My question is whether or not I can use this same process to affect my character and my behavior. Can I set the attention to be a man of integrity who keeps his commitments and fulfills his responsibilities?


From my experience, it would be a fallacy to think or believe that there are "magikal effects" to be had. That said, the practice of setting an intention within the mind prior to an event's anticipated occurrence (such as making an intention before nodding off to sleep that one will "awaken refreshed and clear headed") is well founded in human experience as being effective. It works very similarly to a post-hypnotic suggestion.

Actually, the word I was looking for, rather than "intention" was "resolution" as in "making a resolution." Just wanted to correct that. It involves intending something, as I'm sure you may already be aware.

Also, I'm sorry, but I meant to respond to the second part of the quote above, but overlooked it. The part about affecting character and behavior using resolutions. I have tried that nominally, but did not have much success with it. Your experience may differ; although you may just have to wait and see (but don't be disappointed if it doesn't quite work for that).

What I found works for that is a combination of mental faculties that can be developed and cultivated, starting with mindfulness. There is such a phenomena known as the "taints" (or "mental defilements") which are conditioned unwholesome behavior patterns that need to be rooted out of the psyche. This can be accomplished by becoming aware of these mental defilements, becoming conscious of their movement within the mental sphere when they are occurring and simply refusing to respond to them. Most times, they are played out during moments of unconscious reactions (as in knee-jerk reactions that we have to things or phenomena we may have an aversion for or some such). This part of the training is generally talked about in the traditional literature as the "purification of the mind." Satipatthana practice also addresses this.

Within one explanation of satipatthana practice (in Nyanaponika Thera's book [url=http://amazon.com/o/ASIN/0877280738/thomelio-20 title="The Heart of Buddhist Meditation"]The Heart of Buddhist Meditation), there is the practice of what he calls "bare attention." This practice helps one to begin dealing with the unconscious part of the mind. There's an excerpt of this practice of "bare attention" from the book that I transcribed and posted in another forum. The same forum as in one of the links I gave you about your questions on jhana. Thirdjewel. The excerpt begins the third post down in The Importance of Using Satipatthana in Training thread in the "Theravadan Talk" forum. But you'll have to use the instruction I gave in that other post in order to get into the forum. I'll reprint them for you here below.

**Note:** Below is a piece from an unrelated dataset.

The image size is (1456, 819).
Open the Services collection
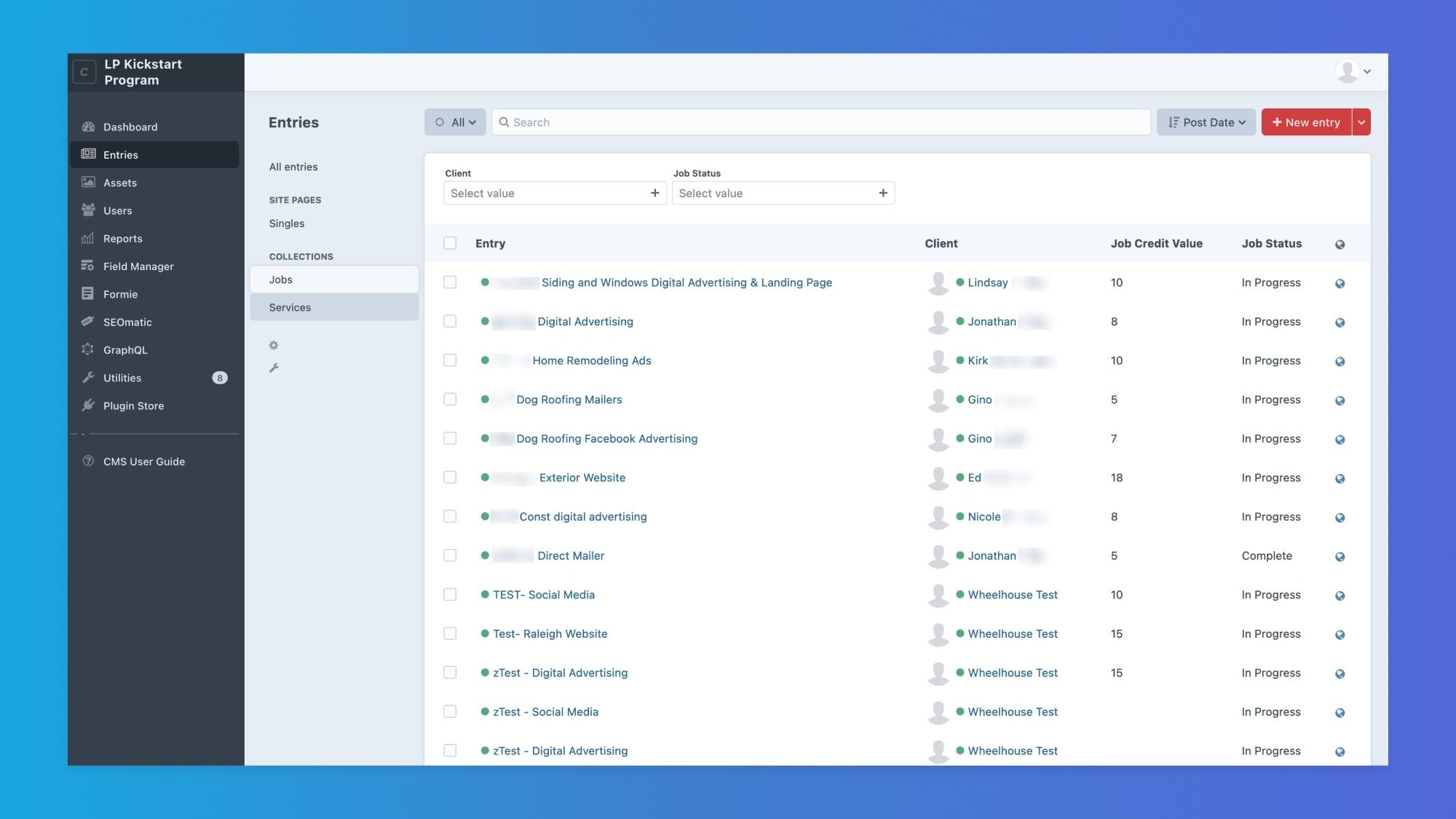point(290,307)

When you get there you will need to use the following log-in instructions to enter the forum. Once you are logged in, if you copy the link above into your clip board and paste it into the browser destination bar once you are in the forum and click on it, it will take you directly to the thread. Otherwise, you can click on the "Theravadan Talk" forum and look for the thread in the sticky posts at the top of the forum::

http://thirdjewel.myfreeforum.org
Login name: thirdwheel
Password: thirdwheel

They ask that you not post anything while using this log-in to check things out. If you would like to join, there is a "Join (free!)" link at the top of the forum index page in the link above.


You should find that paying "bare attention" to phenomena helps you to begin getting control of the mind and it's unwholesome reactionary patterns. I would recommend finding Nyanaponika's book (it's not that expensive) and reading it. There's a lot more to this in it that pertains to this practice that you should find helpful.